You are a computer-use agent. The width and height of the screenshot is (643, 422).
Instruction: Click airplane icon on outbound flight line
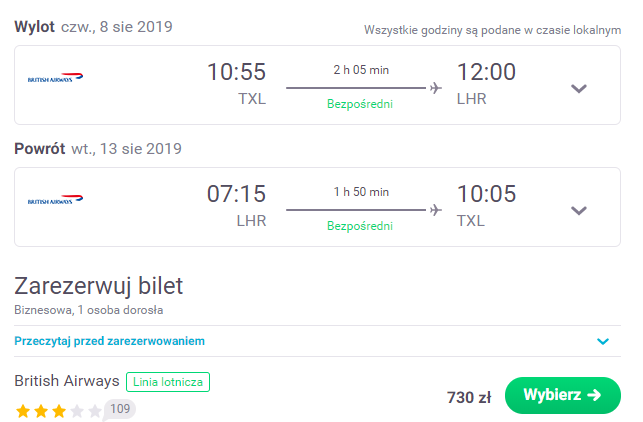[436, 88]
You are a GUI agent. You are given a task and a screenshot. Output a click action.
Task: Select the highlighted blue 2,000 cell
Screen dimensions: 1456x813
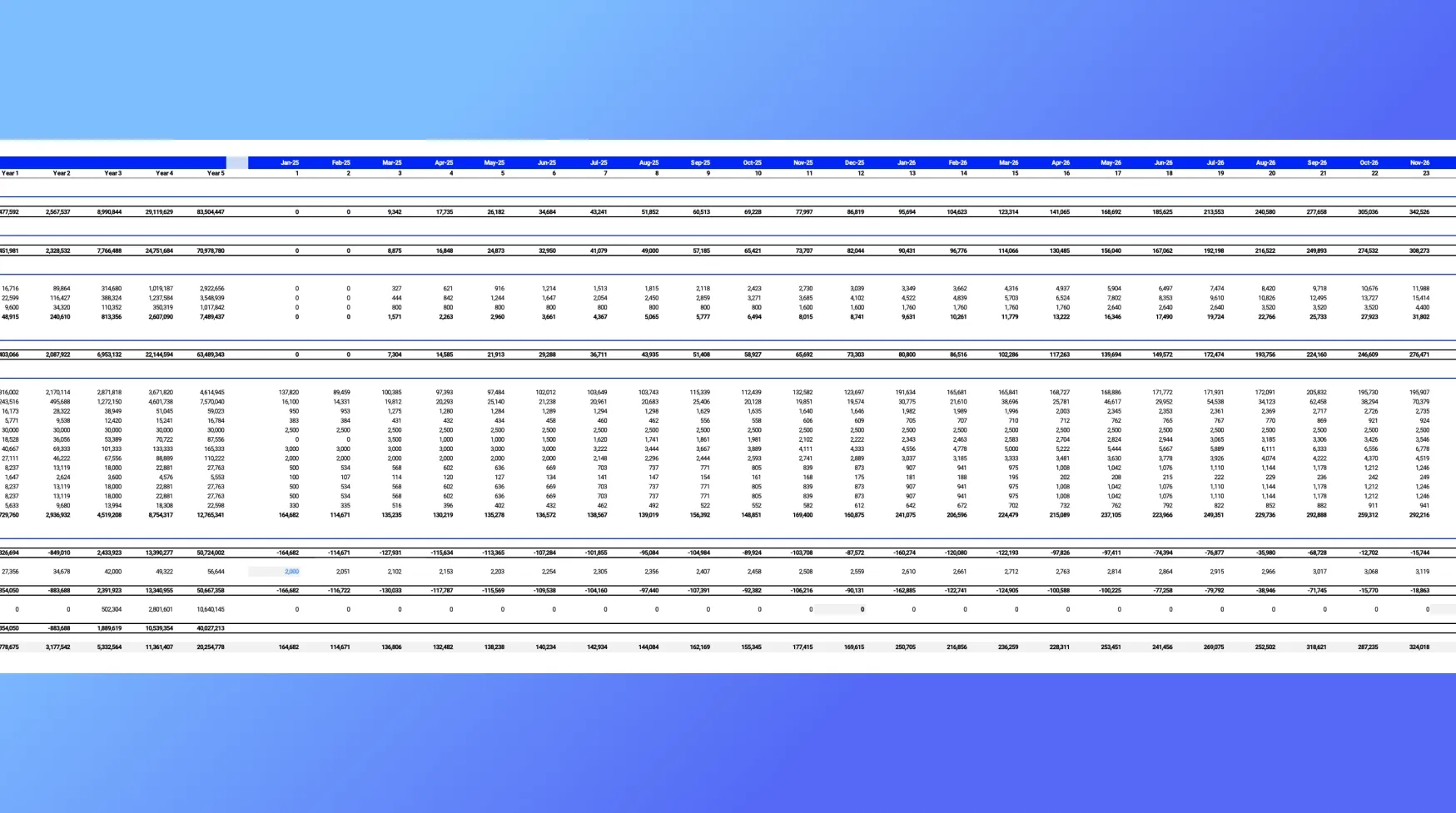coord(291,572)
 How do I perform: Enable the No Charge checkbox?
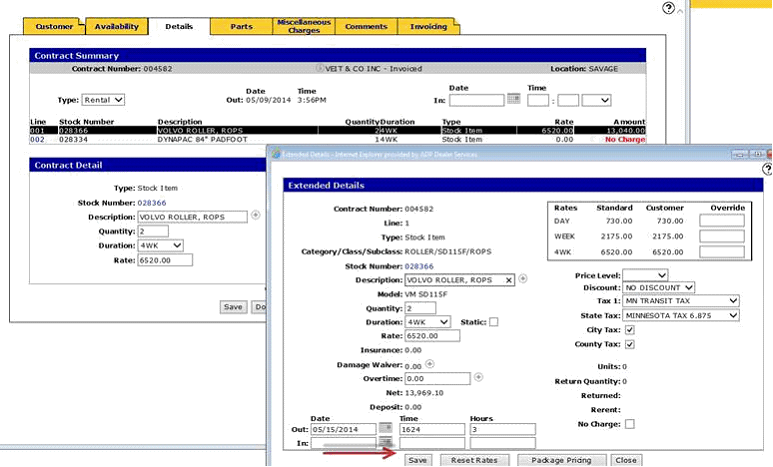[x=629, y=424]
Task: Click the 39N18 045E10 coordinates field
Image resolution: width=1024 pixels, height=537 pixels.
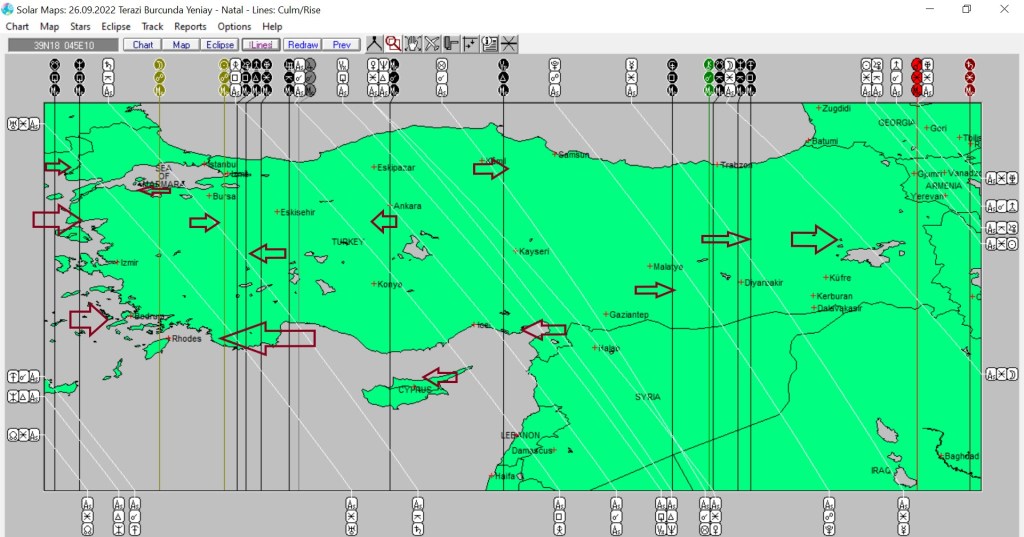Action: click(x=62, y=45)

**Short exercise**
Please reproduce all the records above, requests included, shifting every coordinate in the answers by -52. Leave the pictures out of your answer.

**The response**
You are a computer-use agent. The width and height of the screenshot is (643, 422).
Instruction: Click airplane icon on outbound flight line
[384, 36]
You are a GUI agent. You are given a task and a screenshot. Output a click action.
Task: Select the highlighted blue 2,000 cell
Screen dimensions: 1456x813
coord(239,520)
 How do I perform: Enable the No Charge checkbox?
[x=577, y=372]
Task: Click the 39N18 045E10 coordinates field
Image resolution: width=1024 pixels, height=537 pixels.
Action: click(x=10, y=-7)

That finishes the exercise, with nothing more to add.